Problem details:
Convert the entries into a numbered list, leaving out blank lines. Begin at the line that contains "Open the Home section in sidebar" and stop after the line that contains "[x=368, y=60]".

** Start of Raw data **

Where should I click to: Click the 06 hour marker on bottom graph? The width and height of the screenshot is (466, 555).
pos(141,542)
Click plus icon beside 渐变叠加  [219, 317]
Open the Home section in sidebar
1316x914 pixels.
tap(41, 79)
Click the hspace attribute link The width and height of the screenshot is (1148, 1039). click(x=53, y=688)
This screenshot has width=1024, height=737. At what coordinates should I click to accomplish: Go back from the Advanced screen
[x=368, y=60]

** End of Raw data **
** Start of Raw data **

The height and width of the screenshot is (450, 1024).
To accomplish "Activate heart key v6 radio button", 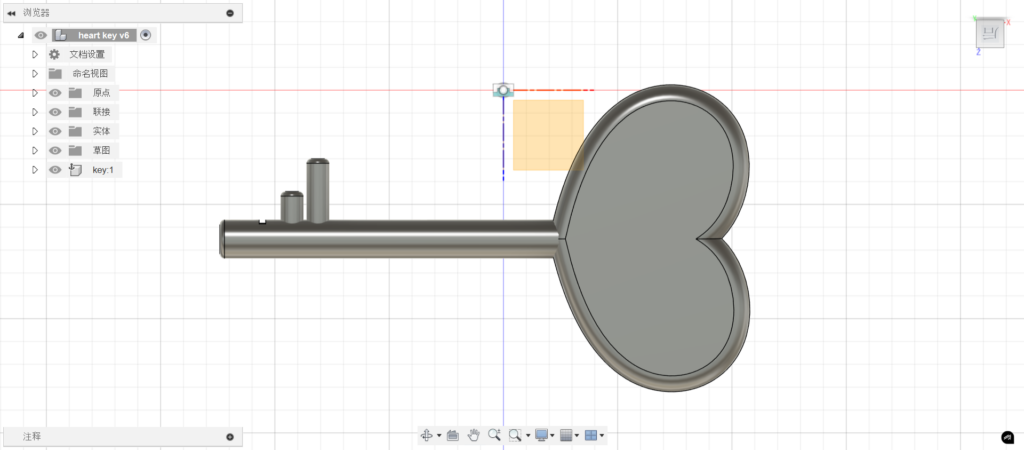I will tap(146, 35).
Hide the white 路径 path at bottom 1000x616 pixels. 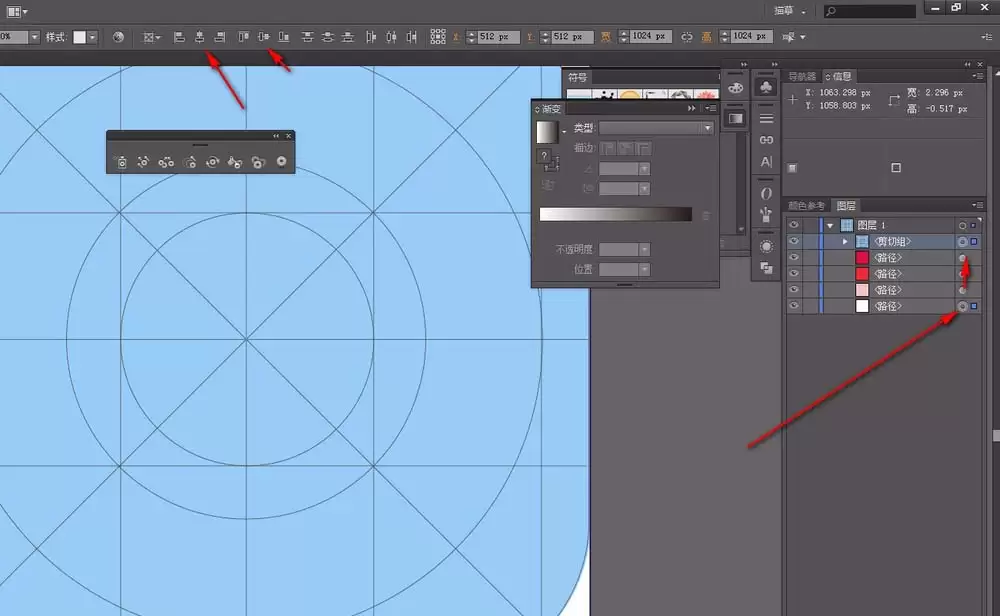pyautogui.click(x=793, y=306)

** End of Raw data **

Solution to the exercise:
1. Open the Home section in sidebar
2. 1316x914 pixels.
3. tap(41, 79)
4. Click the hspace attribute link The width and height of the screenshot is (1148, 1039). click(x=53, y=688)
5. This screenshot has width=1024, height=737. At what coordinates should I click to accomplish: Go back from the Advanced screen
6. [x=368, y=60]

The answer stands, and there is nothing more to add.